EXERCISE INSTRUCTIONS:
Rewrite every item below, replacing each occurrence of "field" with "input box" and leaving everything else unchanged. Omit the pictures from your version.

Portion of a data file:
======

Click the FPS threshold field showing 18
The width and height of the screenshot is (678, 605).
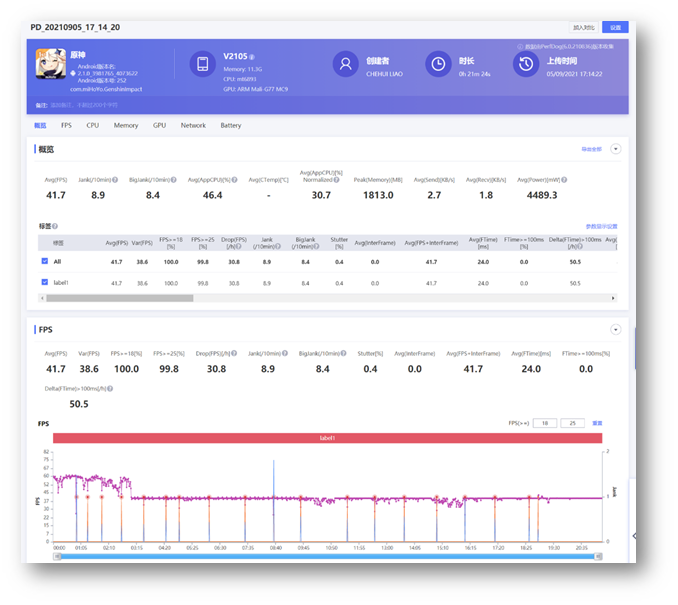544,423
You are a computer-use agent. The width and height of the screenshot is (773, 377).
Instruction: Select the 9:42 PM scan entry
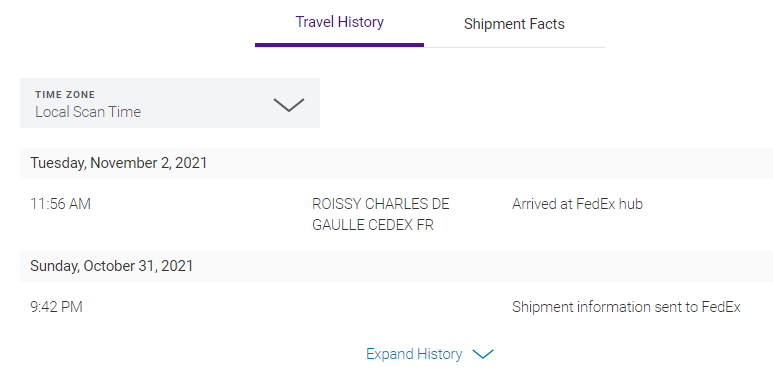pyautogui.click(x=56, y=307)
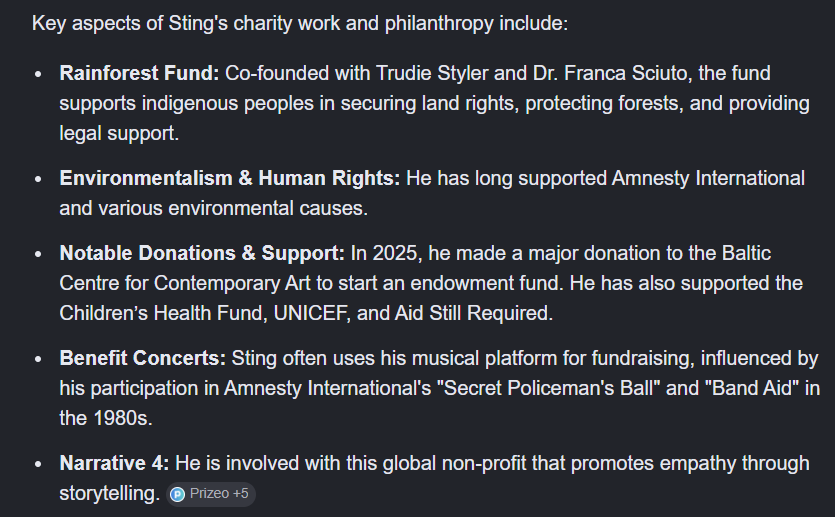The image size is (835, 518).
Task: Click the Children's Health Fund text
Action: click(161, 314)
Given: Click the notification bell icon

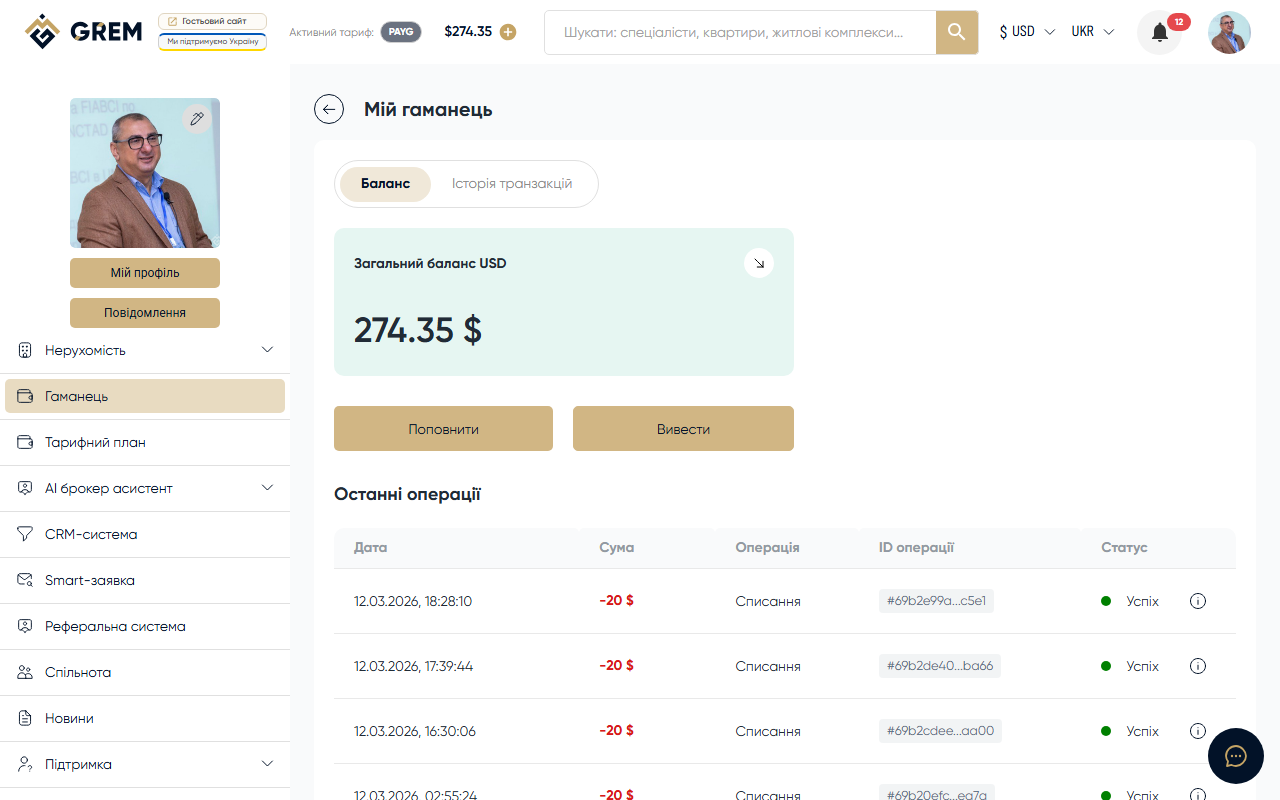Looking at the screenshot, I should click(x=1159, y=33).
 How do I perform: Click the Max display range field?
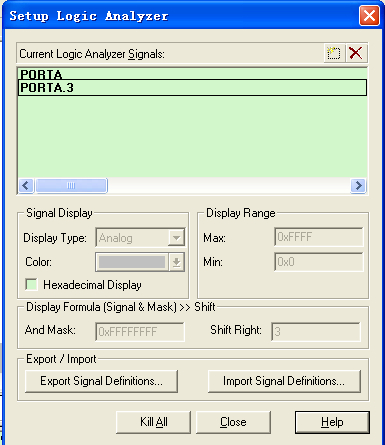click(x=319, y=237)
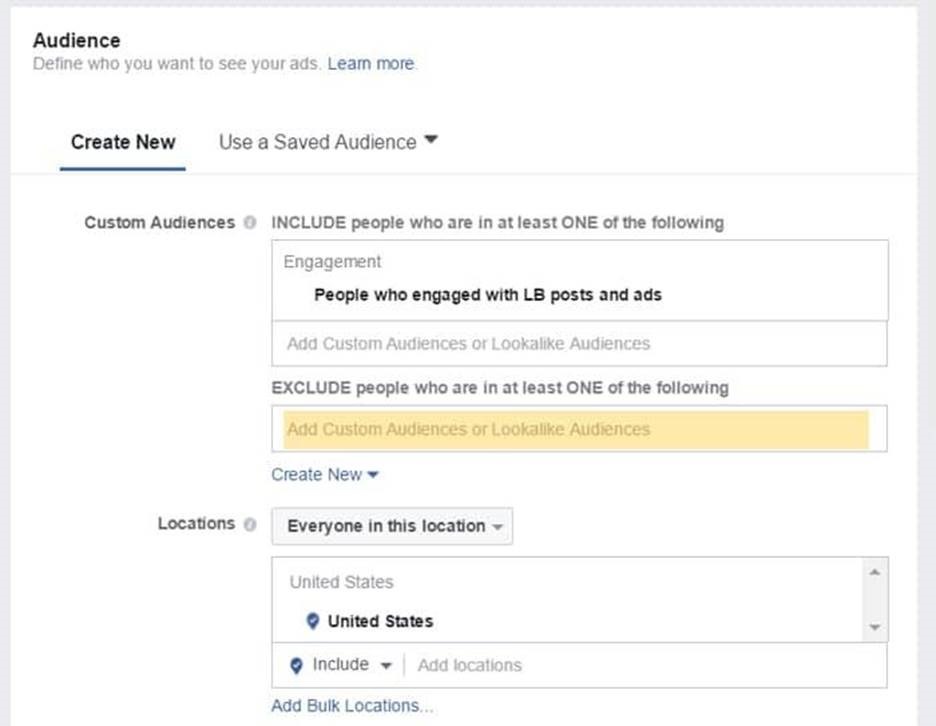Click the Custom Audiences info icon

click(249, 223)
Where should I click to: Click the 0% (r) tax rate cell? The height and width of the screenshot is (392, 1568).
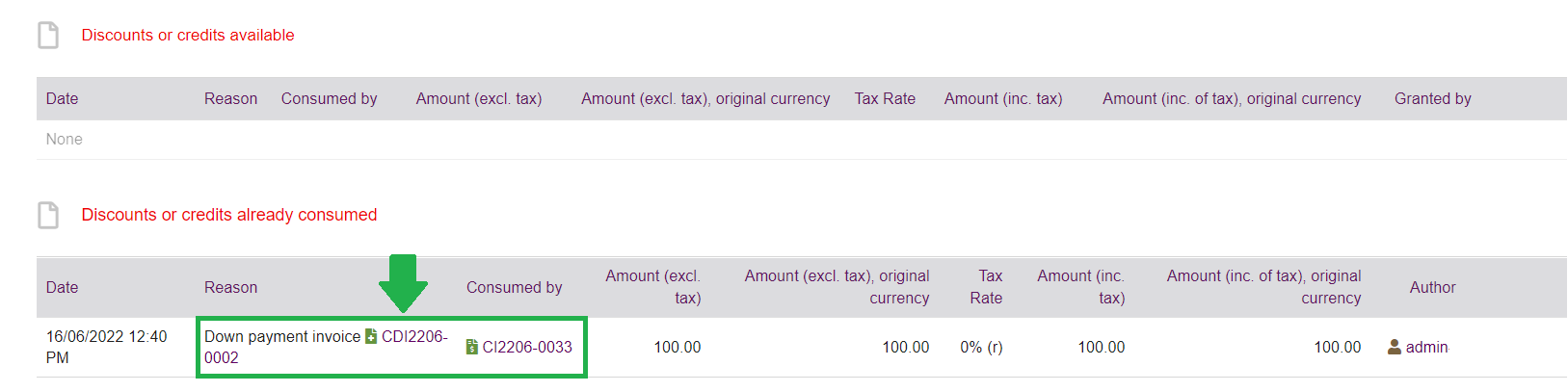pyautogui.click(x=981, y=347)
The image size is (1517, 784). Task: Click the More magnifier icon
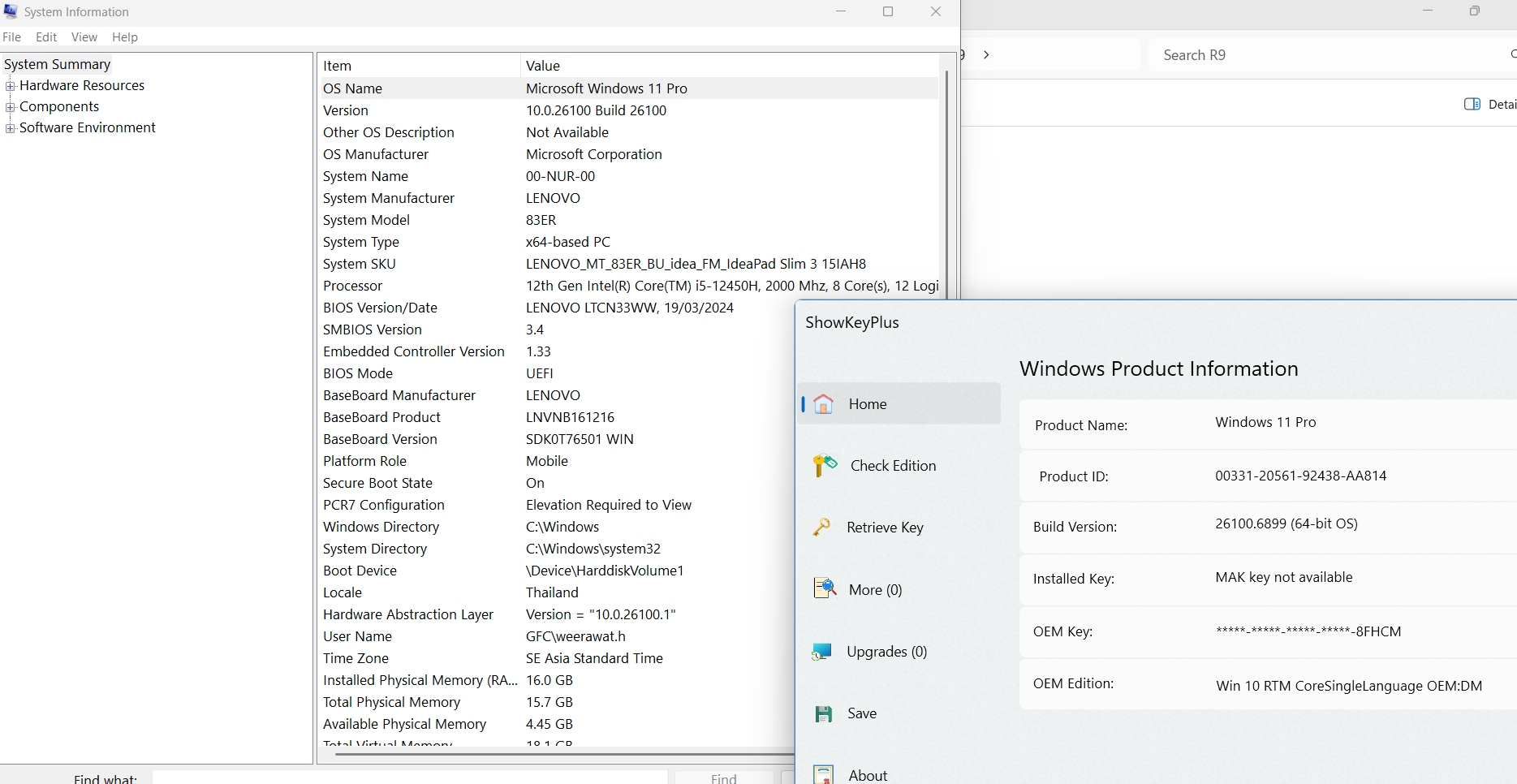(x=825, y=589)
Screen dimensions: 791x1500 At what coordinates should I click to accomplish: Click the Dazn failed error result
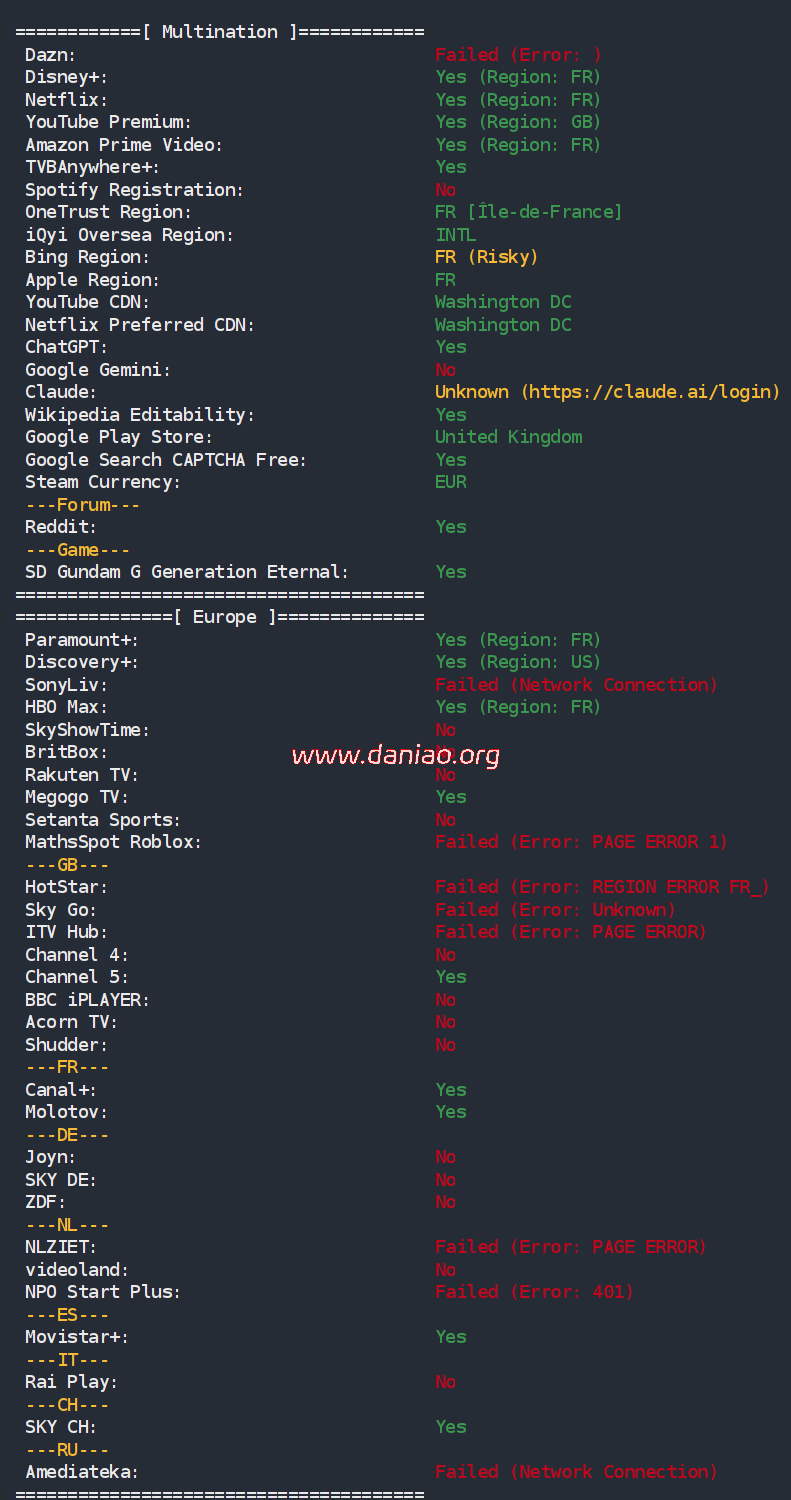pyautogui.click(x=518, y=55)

======

ANSWER TO THE EXERCISE:
Click the FPS threshold input box showing 18
The width and height of the screenshot is (678, 605).
544,423
You are a computer-use agent. The width and height of the screenshot is (773, 377).
Instruction: Select the 9:42 PM scan entry
pyautogui.click(x=56, y=307)
The image size is (835, 518).
Task: Click the Children's Health Fund text
Action: click(161, 314)
Given: Click the notification bell icon

Looking at the screenshot, I should click(x=1159, y=33).
 How do I perform: Click the Max display range input box?
click(x=319, y=237)
Click the Custom Audiences info icon

click(249, 223)
Where should I click to: Click the 0% (r) tax rate cell? The height and width of the screenshot is (392, 1568).
pyautogui.click(x=981, y=347)
The image size is (1517, 784). Task: Click the More magnifier icon
(x=825, y=589)
Screen dimensions: 791x1500 At what coordinates should I click to accomplish: Click the Dazn failed error result
pyautogui.click(x=518, y=55)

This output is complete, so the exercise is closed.